Outros "mares" por onde navego...

sábado, 10 de abril de 2010

Leitura, memória e poesia

Eu, no livro-útero da minha mãe, daquela que um destino nordestino me trazia, já lia no aconchego do seu corpo as primeiras lições da vida sem cartilhas.
Li com o barulho das águas e com a direção dos ventos; com a infância rasgada em calçadas e em tudo que rimava com liberdade; com o sofrimento dos que se retiram e sonham em voltar e, sobretudo, com a esperança de ver mudar o mundo como muda cada letra na construção de uma nova palavra.
Percebi com as vozes solidárias que sempre me convidavam: "Vem, abre o livro, solta a pipa e a imaginação.

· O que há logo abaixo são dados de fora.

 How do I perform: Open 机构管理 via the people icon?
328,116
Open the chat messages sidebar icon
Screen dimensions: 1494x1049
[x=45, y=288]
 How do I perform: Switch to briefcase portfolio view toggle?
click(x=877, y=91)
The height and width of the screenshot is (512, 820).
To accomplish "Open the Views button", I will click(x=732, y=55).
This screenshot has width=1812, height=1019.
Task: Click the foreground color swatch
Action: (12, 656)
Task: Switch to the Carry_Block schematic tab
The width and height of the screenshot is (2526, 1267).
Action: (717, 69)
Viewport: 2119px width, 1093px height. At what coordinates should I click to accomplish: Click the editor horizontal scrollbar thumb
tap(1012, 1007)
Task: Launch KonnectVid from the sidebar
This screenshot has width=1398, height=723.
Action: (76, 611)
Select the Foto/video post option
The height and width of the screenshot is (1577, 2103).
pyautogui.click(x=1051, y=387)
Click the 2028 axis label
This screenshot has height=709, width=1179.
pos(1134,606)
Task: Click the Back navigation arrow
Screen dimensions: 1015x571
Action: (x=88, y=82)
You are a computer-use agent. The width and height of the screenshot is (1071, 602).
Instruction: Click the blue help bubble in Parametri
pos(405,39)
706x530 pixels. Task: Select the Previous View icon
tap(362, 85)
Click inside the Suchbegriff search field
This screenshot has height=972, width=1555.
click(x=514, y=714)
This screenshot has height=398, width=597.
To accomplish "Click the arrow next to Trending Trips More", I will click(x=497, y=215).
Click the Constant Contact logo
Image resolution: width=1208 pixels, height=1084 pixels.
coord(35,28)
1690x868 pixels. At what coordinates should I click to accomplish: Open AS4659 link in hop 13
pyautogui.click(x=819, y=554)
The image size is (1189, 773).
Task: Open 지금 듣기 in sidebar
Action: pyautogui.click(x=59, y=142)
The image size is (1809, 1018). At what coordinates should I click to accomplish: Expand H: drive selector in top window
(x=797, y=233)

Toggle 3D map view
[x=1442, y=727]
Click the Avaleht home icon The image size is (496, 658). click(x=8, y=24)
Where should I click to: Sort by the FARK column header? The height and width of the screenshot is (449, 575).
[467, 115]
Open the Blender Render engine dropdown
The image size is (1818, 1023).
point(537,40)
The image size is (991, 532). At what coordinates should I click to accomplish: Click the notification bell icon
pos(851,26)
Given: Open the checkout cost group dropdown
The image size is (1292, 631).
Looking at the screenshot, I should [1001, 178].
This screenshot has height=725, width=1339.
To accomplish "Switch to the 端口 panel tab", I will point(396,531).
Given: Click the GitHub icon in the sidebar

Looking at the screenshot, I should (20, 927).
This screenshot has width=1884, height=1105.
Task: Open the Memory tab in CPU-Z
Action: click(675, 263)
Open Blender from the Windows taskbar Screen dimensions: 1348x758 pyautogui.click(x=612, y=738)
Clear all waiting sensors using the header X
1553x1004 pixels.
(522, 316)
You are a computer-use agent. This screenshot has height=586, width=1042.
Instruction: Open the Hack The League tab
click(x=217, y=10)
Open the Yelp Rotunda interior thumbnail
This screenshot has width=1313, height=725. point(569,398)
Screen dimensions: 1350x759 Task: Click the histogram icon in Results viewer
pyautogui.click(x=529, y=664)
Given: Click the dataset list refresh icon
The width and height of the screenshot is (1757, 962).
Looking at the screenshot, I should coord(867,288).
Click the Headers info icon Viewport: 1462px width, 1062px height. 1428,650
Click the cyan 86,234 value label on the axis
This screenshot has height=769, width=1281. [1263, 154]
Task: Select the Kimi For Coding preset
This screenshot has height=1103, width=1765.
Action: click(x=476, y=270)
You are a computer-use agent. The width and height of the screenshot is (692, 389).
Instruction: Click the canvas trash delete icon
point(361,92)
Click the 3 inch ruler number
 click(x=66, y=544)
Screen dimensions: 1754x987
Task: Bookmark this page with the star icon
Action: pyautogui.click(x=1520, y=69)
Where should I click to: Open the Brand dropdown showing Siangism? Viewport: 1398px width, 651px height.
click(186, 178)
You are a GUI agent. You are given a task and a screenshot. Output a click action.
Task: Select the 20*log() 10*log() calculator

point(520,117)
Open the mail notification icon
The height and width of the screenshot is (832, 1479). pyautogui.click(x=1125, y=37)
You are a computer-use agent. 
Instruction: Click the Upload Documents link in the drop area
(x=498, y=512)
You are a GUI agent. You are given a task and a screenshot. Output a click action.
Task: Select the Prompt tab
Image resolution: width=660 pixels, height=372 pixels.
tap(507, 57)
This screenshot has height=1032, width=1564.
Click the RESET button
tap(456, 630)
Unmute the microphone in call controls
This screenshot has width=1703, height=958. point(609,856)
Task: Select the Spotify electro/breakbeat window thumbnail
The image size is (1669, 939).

Vê os continentes em cada página, vê a própria alma disfarçada num personagem qualquer." E assim, a vida se abria num papel em branco.
Ah... me leva pra Pasárgada num sonho de Cecília embalado pelos ventos e conduzido pela leitura mostrando a infinda diversidade que é o Brasil... o mundo. Lá, estão os poetas, que nunca morrem.
O cotidiano revelado nas cores, nas caras e nas máscaras da minha adolescência, os sonhos e o tempo voavam, mas eu tentava conviver, num eterno "happy end", as ideias loucas com a solidariedade e a luta nordestinada a se retirar. Um cotidiano em que Chico carioca não era melhor que o nordestino Cabral. Em que Gil e Caetano, em ondas criativas de melodia, ultrapassavam a amada terra Bahia. Em que talentos brotavam e se confundiam nos intertextos dos assuntos que, renovados, se repetiam.
Este Brasil me ensinou as letras com professores de todo dia: os mestres com salários mal pagos, os pais e a roda de amigos, a rua, a igreja, as notícias de boca em boca, as mentiras e as verdades nas telas e nos jornais; a gíria da moda, a etiqueta, o falar discriminado, o erro, a imitação. Todos os alfabetos que se juntavam e me faziam sorrir num conto de fadas. Todas as imagens de crianças mortas, a guerra e a procura da paz. Todas as infâncias risonhas, com lápis, papel e ideia. Todas as interpretações válidas que se interagem e fazem do mundo leitor um cidadão.
Tudo e até com a decepção de não ser como Cecília e Cora, Sabino, Quintana, Drummond...
Soletrei com tudo, até com a coragem de retirar do baú da minha timidez um poema guardado e mostrá-lo, numa inocência adulta, ridícula, talvez!
Quem me ensinou a ler foi você quando me ofertou livros, dizendo-me verdades e mentiras numa tela falsa; quando me levou a passear e a contar-me a história dos homens; quando aluno, foi meu professor, convidando-me a escolher e a juntar palavras, ideias e imaginação.           

( Betha Mendes )

"Moça com livro" , tela de José Ferraz de Almeida Jr.
Imagem do Google.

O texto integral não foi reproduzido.